Pictet Group
House View, November 2022
Asset-class positioning
Despite the October rally, we remain underweight equities in general for now as we believe that earnings expectations are still too optimistic and that earnings and sales will be challenged particularly hard this quarter. There are exceptions; we are neutral the defensive Swiss equity market, for example. We are overweight liquidity and are paying special heed to cash management. In fixed income, we remain neutral on US Treasuries and core euro area government bonds, finding opportunities in relatively short duration debt. While underweight high-yield corporate bonds, we are neutral US investment-grade (IG) equivalents and overweight hard-currency Asian IG bonds. We are also overweight hedge funds.
Global economy
Sea-freight rates have been falling rapidly as bottlenecks are resolved, while there are signs of a drop in the producer prices in some places that could start to feed into global consumer inflation.
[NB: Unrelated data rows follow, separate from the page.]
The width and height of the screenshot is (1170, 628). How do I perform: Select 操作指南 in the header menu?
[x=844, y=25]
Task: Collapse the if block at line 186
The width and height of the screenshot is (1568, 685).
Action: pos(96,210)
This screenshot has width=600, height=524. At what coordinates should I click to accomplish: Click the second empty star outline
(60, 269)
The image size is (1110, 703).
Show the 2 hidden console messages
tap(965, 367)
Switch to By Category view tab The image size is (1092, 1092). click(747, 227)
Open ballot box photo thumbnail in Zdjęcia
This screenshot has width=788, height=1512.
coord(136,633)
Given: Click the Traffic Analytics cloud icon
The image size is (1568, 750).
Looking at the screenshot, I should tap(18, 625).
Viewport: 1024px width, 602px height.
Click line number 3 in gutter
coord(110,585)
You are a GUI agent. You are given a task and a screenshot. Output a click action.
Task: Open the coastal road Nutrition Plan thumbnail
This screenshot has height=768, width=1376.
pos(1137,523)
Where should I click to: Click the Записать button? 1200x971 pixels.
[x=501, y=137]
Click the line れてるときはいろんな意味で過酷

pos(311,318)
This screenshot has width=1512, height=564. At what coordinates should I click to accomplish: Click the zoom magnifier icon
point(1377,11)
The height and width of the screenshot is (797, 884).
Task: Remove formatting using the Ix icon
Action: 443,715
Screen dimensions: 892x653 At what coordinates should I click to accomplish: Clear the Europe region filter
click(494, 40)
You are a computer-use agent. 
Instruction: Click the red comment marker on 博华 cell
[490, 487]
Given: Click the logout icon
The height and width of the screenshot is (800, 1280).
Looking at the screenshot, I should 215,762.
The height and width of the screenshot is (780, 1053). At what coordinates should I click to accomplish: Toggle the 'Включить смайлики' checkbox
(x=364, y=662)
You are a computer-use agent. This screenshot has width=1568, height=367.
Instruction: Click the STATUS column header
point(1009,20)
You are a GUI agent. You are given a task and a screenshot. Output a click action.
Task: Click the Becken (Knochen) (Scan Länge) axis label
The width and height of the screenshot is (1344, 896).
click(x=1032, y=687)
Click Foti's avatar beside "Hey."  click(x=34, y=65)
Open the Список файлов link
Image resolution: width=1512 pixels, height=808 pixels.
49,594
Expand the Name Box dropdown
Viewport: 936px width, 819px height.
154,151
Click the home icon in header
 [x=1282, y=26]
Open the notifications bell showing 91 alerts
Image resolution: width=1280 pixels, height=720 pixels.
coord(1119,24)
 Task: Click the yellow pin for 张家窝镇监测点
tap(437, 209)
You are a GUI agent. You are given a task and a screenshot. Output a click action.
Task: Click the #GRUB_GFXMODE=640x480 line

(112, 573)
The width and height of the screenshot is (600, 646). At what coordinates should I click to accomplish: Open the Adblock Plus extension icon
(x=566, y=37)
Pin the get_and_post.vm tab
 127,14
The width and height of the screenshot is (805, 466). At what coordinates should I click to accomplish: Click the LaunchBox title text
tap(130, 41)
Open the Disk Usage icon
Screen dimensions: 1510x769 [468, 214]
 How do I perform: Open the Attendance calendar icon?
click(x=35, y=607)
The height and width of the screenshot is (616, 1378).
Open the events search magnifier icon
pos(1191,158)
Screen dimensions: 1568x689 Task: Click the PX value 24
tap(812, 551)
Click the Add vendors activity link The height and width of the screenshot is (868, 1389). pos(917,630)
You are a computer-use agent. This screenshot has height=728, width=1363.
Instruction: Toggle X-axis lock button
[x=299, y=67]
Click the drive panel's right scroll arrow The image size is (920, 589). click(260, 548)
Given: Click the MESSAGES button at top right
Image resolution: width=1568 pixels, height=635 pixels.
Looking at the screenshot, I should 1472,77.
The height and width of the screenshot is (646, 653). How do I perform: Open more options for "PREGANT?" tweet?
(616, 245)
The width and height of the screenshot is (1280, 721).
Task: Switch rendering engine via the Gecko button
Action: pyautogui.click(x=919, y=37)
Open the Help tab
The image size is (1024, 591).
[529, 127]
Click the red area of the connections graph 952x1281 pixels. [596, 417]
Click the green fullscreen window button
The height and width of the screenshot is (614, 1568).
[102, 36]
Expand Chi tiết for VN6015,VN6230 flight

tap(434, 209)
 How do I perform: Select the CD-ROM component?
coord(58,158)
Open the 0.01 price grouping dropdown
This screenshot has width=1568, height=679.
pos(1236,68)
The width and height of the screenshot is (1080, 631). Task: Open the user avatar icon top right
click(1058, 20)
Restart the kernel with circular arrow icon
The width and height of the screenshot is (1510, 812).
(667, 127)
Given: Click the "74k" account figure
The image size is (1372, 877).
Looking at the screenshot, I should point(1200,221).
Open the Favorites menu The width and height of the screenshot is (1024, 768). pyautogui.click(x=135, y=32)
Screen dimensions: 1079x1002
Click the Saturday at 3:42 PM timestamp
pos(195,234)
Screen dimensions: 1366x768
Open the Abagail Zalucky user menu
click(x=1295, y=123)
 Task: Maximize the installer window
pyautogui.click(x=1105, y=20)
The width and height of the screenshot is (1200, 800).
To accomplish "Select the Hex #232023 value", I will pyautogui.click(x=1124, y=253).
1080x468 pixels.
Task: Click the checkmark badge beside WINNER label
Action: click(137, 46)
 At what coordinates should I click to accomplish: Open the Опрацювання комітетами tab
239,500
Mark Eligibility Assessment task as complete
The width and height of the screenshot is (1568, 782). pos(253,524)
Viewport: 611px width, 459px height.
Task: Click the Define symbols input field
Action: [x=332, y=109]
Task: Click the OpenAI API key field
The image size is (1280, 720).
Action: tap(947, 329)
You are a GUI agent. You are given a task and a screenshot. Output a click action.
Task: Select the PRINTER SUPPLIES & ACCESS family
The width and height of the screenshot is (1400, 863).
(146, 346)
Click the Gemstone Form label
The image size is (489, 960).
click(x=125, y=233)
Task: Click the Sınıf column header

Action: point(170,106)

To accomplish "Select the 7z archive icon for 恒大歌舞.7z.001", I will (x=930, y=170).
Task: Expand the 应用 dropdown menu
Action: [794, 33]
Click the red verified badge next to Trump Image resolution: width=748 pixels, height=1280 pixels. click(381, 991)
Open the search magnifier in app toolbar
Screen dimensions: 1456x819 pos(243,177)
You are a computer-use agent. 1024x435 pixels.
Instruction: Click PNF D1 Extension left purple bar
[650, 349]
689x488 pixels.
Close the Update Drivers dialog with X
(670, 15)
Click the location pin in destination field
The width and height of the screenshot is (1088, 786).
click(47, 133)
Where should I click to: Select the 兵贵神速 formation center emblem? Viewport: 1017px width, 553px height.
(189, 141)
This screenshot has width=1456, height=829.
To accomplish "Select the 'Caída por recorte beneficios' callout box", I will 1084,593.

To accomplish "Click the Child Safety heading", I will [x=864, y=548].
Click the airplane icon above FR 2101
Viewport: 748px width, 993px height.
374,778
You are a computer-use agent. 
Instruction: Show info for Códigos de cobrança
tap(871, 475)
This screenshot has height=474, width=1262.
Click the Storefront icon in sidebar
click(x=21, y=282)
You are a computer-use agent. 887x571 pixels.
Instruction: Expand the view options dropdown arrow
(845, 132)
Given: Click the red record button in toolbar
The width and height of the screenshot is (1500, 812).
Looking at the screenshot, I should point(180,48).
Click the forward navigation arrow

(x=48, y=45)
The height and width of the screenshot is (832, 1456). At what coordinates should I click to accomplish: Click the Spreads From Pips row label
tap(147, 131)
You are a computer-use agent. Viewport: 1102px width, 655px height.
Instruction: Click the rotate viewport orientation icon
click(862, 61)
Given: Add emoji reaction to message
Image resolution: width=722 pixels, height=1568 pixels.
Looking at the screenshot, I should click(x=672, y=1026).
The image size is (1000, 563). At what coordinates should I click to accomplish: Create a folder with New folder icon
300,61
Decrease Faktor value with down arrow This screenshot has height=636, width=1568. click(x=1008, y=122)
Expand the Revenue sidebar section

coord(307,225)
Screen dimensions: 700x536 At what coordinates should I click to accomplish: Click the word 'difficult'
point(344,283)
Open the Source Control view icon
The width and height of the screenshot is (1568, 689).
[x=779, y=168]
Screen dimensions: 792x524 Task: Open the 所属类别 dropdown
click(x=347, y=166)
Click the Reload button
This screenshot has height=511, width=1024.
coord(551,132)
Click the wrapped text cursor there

The challenges to demand and favourable base effects could bring inflation rates back closer to their long-term trend at some stage.
United States
The outlook for US growth has been darkening, even as the Fed continues to combat high inflation through hefty rate hikes. The property sector i is the main risk to the US’s economic prospects. Even as the risk of recession looms closer, there is a strong risk the midterm elections result in policy gridlock.
Euro area
Economic indicators across the euro area point to a decline in economic activity in the months to come. While headline inflation remains in the double digits, one positive development has been the drop in gas purchases. The ECB hiked rates by 75 bps on 27 October, but nuanced its message about future rate rises, adopting a more data-dependent approach. We think the next rate hike (in December) will be 50 bps.
United Kingdom
The presentation of a new mid-term fiscal plan in mid-November is set to underline the challenges of trying to restore fiscal credibility while avoiding the impact of further austerity on an already fragile UK economy. Meanwhile, inflation of over 10% is keeping pressure on the Bank of England.
China
GDP growth of 3.9% in Q3 was ahead of expectations, helped by industrial production. But there has been only limited improvement in household spending and the property sector remains stressed. As Xi Jinping consolidates even more power, there has been little sign of a let-up in zero-covid policies, which have been hindering prospects.
Japan
We expect Japan’s moderate recovery to continue, with the country on course to achieve 1.5% this year and 1.3% in 2023. We also expect the Bank of Japan to continue with yield-curve control for the time being despite significant weakening of the yen.
Equities
Equity markets rebounded in October, although some high-profile high-related names produced ugly numbers and provided downbeat guidance. The margin pressure that some of these tech names are under because of their exposure to discretionary consumer spending is helping to justify our underweight stance on US equities. (And since earnings forecasts have only just started in Europe, we are underweight euro area equities too.) But one should not tar all tech-related stocks with the same brush; there are also well-established, highly profitable, cash-rich companies in the sector with plenty of pricing power. In emerging markets, Brazilian equities have been rebounding because of political developments. By contrast, political developments have bedevilled Chinese equities recently.
Government bonds
Uncertainty about inflation and monetary policy continues to cause volatility in bond markets while central banks’ intent on reducing their balance sheets and growing capital restraints on commercial banks is sapping liquidity from the market. In the circumstances, while we are attracted by the higher yields now being offered and are now neutral US and German debt, we are underweight euro periphery and UK government bonds.
Corporate bonds
Amid much bond-market volatility, corporate bonds have proved surprising resilient in recent weeks, with credit indexes outperforming government-bond equivalents. In addition, there has been only a slight increase in default rates so far. Nevertheless, the risk that default rates rise more substantially as recession nears means we continue to prefer ‘safe’ carry in short-to-medium-term investment-grade credits.
Currencies
Sterling rebounded though much of October after unfunded spending plans were shelved. It remains to be seen how far the sterling rebound can last as further spending austerity will further hurt a weak economy and the Bank of England may disappoint market expectations for rate hikes.
Hedge funds
Volatility, especially in fixed-income and currency markets, has been providing rich pickings for certain hedge-fund strategies, including global macro strategies that trade on dispersions in the performance of asset classes worldwide. Market misprising are also helping relative-value and event-driven strategies.